An alternative definition would be that a subsidy is a payment made in order to allow something to be sold at less than the cost of production. For consumer goods such as cars and televisions produced in a competitive market, the market rate and the cost of production should be approximately equal. The market rate in the private rental market, however, is not determined by the cost of production i.e. by the cost of building and maintaining the property. That’s because the market rate includes a payment made for the land underneath the property i.e. for the property’s location. The land costs nothing to produce and yet it commands a price because the landlord controls access to it.
So even a social tenant who pays the full costs of building and maintaining her property will pay less than the market rate in the private rental market because she does not have to pay for the land.
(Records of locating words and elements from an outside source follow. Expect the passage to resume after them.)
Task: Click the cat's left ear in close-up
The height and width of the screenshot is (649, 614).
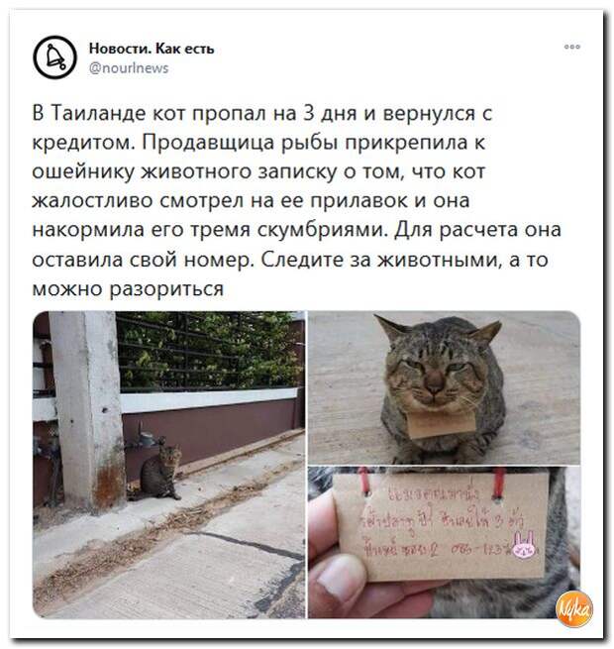Action: [x=391, y=328]
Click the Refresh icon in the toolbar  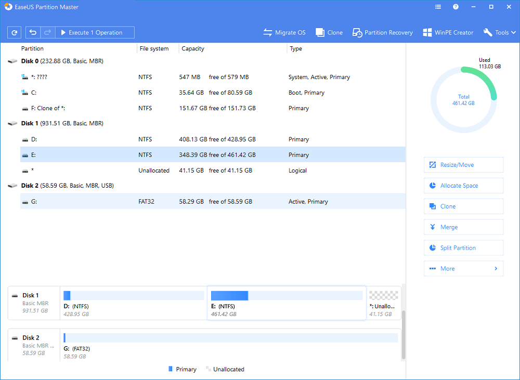click(x=15, y=32)
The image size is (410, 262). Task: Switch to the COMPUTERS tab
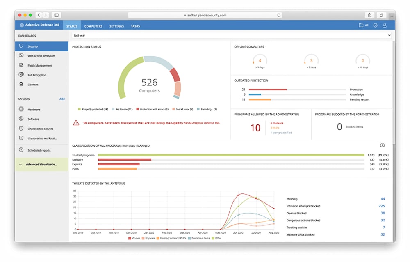(93, 26)
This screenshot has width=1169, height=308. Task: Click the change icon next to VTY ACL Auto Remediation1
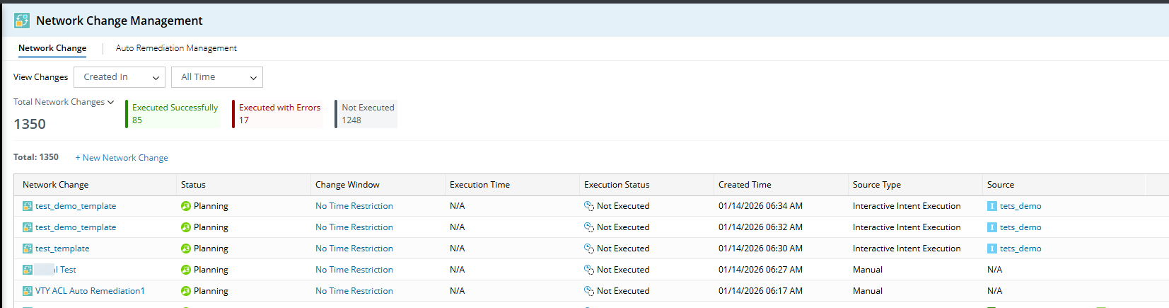point(28,291)
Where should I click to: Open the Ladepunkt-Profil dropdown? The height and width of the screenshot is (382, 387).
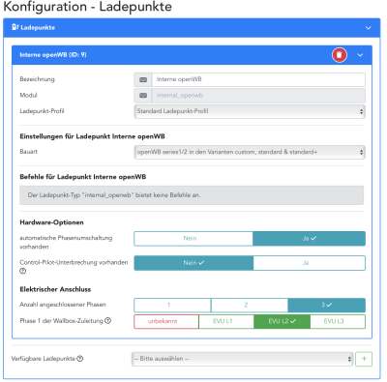pos(250,111)
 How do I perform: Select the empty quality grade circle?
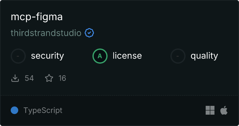click(178, 56)
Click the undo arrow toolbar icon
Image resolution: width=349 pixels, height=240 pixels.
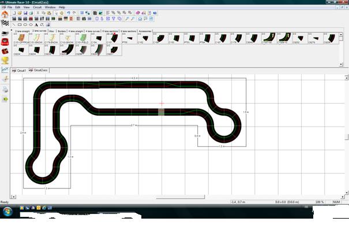68,13
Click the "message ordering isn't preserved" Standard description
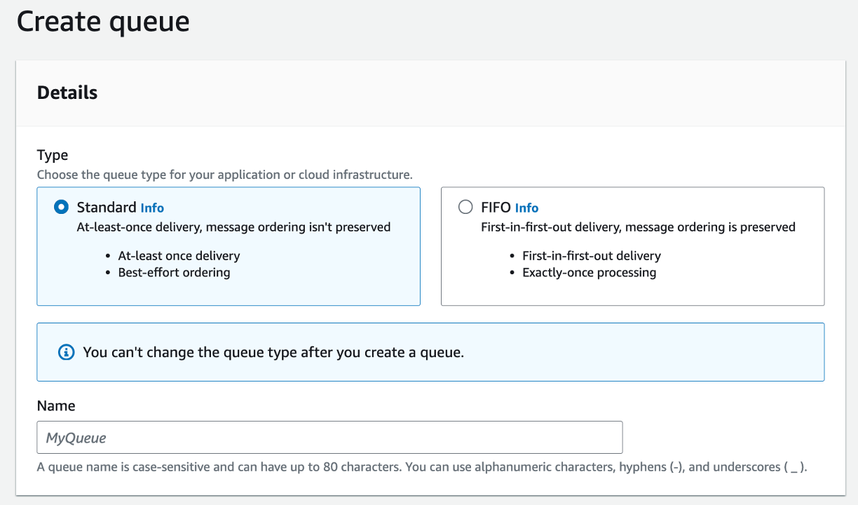Screen dimensions: 858x505 [x=233, y=227]
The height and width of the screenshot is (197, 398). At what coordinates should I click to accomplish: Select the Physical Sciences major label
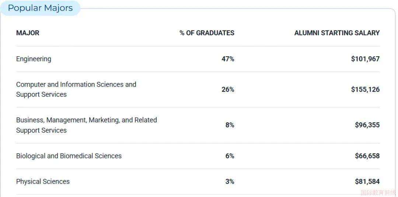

Such a tenant does not require any financial subsidy from the taxpayer despite being better off than a tenant renting an equivalent property in the private sector.
You say, however, that “even if social housing might be self-financing on a financial (i.e., money in/money out) basis (ignoring the role of Housing Benefit), it certainly isn’t on an economic basis.” You say that the state is incurring an opportunity cost by not renting out the property it owns at the market rate.
This is obviously true, but what is puzzling is why you seem to think that this applies only to people occupying social housing. The state could, if it wished, arrogate all the land rents in London to itself by imposing a 100% Land Value Tax. It chooses not to do so. So yes, the state incurs an opportunity cost by not collecting land rents from social housing tenants, but it also incurs an opportunity cost by not collecting land rents from landlords and owner occupiers. What’s the difference? (To say that the difference is that landlords and owner occupiers “own” their land would be begging the question.)
You say that constructing social housing produces “severe economic distortion, preventing the market from channeling resources to wherever they are most needed”. The implication is that the most efficient allocation of housing will occur if all housing is privately owned and is bought, sold and rented in the marketplace. But this is false because when a commodity - in this case, land - is fixed in supply, people will hoard it. Elderly people, for example, will continue to live in large houses in sought-after locations because they know that those houses will increase in value. If you really want land to be used in the most efficient way, you need to nationalise land rents and force everybody – not just social tenants - to pay for the land they use. Then you have a genuine free market.